The lizard is moving at v1, and later on at v2. v2>v1 Because of the tangential motion it has, r increases. (which would happen even if v1=v2)

 

(v2-v1)/t is the acceleration. You can see that subtracting the velocity vectors points in. It would be exactly toward the center if v1=v2 (edit: and r1=r2), but is a little off of that because I have the tube's rotation accelerating. Note well that the acceleration is IN NO WAY pointed outward. There is no centrifugal acceleration. None. Nada. Zip.

 

The basic problem, I think, is that when you think of "moving along the tube" as an acceleration, but that's an analysis taking place is a reference frame that is rotating with the tube, and you are NOT ALLOWED TO DO THAT. It breaks the rules of physics. Newton's first law says that changes in velocity means there is a force, and no changes in velocity means no force. That doesn't work in a rotating frame, because you need a force to keep the object at a fixed r, with constant rotation.

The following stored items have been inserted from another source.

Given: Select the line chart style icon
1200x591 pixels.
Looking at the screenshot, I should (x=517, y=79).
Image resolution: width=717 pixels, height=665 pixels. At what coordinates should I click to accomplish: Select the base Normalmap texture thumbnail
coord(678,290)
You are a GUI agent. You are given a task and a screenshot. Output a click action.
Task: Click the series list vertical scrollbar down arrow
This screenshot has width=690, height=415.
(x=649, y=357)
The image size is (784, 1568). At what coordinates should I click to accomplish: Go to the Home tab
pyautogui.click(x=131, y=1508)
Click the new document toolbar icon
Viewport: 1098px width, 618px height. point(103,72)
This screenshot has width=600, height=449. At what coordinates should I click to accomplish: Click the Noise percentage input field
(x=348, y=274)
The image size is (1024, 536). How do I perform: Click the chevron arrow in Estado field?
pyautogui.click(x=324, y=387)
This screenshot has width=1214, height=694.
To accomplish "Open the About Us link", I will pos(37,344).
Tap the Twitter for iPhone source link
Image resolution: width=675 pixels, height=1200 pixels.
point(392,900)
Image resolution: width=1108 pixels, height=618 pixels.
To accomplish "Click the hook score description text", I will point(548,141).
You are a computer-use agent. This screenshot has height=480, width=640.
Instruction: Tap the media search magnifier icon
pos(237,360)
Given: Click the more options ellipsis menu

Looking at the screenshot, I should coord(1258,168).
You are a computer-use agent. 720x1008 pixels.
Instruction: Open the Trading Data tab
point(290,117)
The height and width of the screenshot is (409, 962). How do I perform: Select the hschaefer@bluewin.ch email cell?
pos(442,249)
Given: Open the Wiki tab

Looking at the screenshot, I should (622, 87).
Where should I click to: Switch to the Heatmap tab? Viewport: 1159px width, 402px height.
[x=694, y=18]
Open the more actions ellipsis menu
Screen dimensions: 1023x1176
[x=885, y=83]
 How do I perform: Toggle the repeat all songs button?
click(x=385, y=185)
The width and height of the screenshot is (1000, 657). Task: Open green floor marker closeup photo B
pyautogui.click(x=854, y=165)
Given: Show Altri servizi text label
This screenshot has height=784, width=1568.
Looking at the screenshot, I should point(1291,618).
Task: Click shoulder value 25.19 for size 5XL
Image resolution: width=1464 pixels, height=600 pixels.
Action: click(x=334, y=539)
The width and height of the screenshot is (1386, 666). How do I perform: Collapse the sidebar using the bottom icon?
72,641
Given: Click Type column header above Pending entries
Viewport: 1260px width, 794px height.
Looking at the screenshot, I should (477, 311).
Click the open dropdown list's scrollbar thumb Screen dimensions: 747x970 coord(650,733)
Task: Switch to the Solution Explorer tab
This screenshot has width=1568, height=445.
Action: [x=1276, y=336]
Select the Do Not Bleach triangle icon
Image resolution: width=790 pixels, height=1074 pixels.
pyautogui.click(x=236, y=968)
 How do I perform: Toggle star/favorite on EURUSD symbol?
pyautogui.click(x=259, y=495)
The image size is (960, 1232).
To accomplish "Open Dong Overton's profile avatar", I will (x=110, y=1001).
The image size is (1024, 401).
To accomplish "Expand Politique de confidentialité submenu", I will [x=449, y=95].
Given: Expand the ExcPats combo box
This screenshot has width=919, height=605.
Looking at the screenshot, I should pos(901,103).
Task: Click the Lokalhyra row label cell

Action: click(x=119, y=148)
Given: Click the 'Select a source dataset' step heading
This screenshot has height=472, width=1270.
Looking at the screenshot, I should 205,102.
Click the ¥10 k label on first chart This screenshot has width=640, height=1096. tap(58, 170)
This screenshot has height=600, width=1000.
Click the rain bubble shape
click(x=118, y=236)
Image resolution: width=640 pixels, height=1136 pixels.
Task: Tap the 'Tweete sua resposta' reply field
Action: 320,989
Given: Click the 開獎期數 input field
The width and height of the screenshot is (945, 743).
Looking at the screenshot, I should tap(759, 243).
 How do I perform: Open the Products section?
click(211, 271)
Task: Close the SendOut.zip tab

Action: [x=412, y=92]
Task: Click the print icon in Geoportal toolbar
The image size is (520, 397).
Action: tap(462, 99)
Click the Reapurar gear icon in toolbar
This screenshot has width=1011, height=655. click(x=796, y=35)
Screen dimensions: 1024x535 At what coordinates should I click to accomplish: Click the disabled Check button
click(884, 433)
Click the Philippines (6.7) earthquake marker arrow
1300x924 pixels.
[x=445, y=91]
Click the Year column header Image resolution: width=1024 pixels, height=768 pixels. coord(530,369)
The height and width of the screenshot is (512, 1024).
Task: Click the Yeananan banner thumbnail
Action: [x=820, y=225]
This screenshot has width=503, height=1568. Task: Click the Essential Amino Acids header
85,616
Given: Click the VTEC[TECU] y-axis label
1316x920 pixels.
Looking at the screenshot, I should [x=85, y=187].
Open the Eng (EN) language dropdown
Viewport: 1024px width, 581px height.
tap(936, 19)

That means you can't go around trying to apply the definitions of acceleration and force to the problem, because Newton's first law has told you the second law doesn't work. All bets are off. (The best you can do is cook the books and add in fictitious forces, but that confuses the heck out of everyone because they forget that the books were cooked.)

 

You HAVE to analyze this from a reference frame that is not accelerating in order to apply Newton's laws and talk about forces and/or accelerations. And AFAICT everybody who is getting this wrong is trying to analyze the problem in the rotating frame. Which we know doesn't work — it will necessarily give the wrong answer.

 

You can't cite Newton's laws when Newton's laws have told you they don't apply.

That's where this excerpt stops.